3) Tarihçilerin bildirdiğine göre, İREM b. Sam b. Nuh, birçok kavmin ortak atasıdır. Bundan dolayıdır ki, önceleri Ad kavmi için “Ad-ı İrem” denilirdi. Onlar helak olduktan sonra yerine gelen Semud için de “Semud-u İrem” lakabı kullanıldı. Bunların dışında kalan İrem oğulları için “İrman” adı kullanılırdı. İrman ise Nebti/Nebati olarak bilinir. (Taberi, Tarih, 1/207)

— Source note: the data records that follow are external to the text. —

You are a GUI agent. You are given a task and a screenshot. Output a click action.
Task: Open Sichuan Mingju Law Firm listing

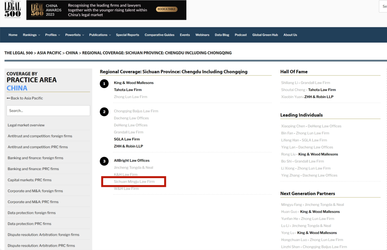(134, 182)
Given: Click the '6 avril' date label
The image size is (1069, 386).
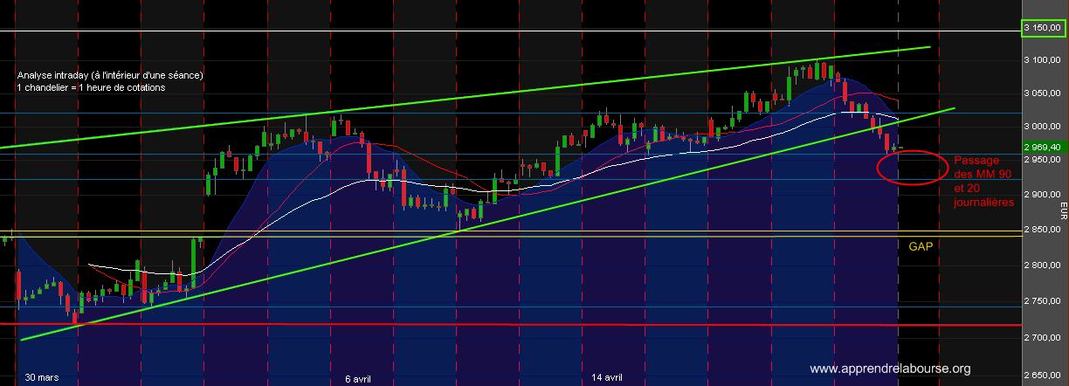Looking at the screenshot, I should coord(358,377).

Bundan anlaşılıyor ki, Nebatiler Semud kavminin de ataları sayılan İrmanlara verilen bir unvandır. O zaman Semud ile İrmanların bulundukları bölgelerin aynı veya birbirine çok yakın yeler olması gerekir.

4) Yunan coğrafyacı Pliny'nin tarifleri de bu yöndedir. Pliny, Semud kavminin oturmakta olduğu yerlerin Domatha ve Hegra olduğunu yazmıştır ki, buralar günümüzdeki Hicr kentidir. ("Hicr", İslam Ansiklopedisi: İslam Alemi, Tarihi, Coğrafya, Etnoğrafya ve Bibliyografya Lugati, Cilt 5/1, s. 475)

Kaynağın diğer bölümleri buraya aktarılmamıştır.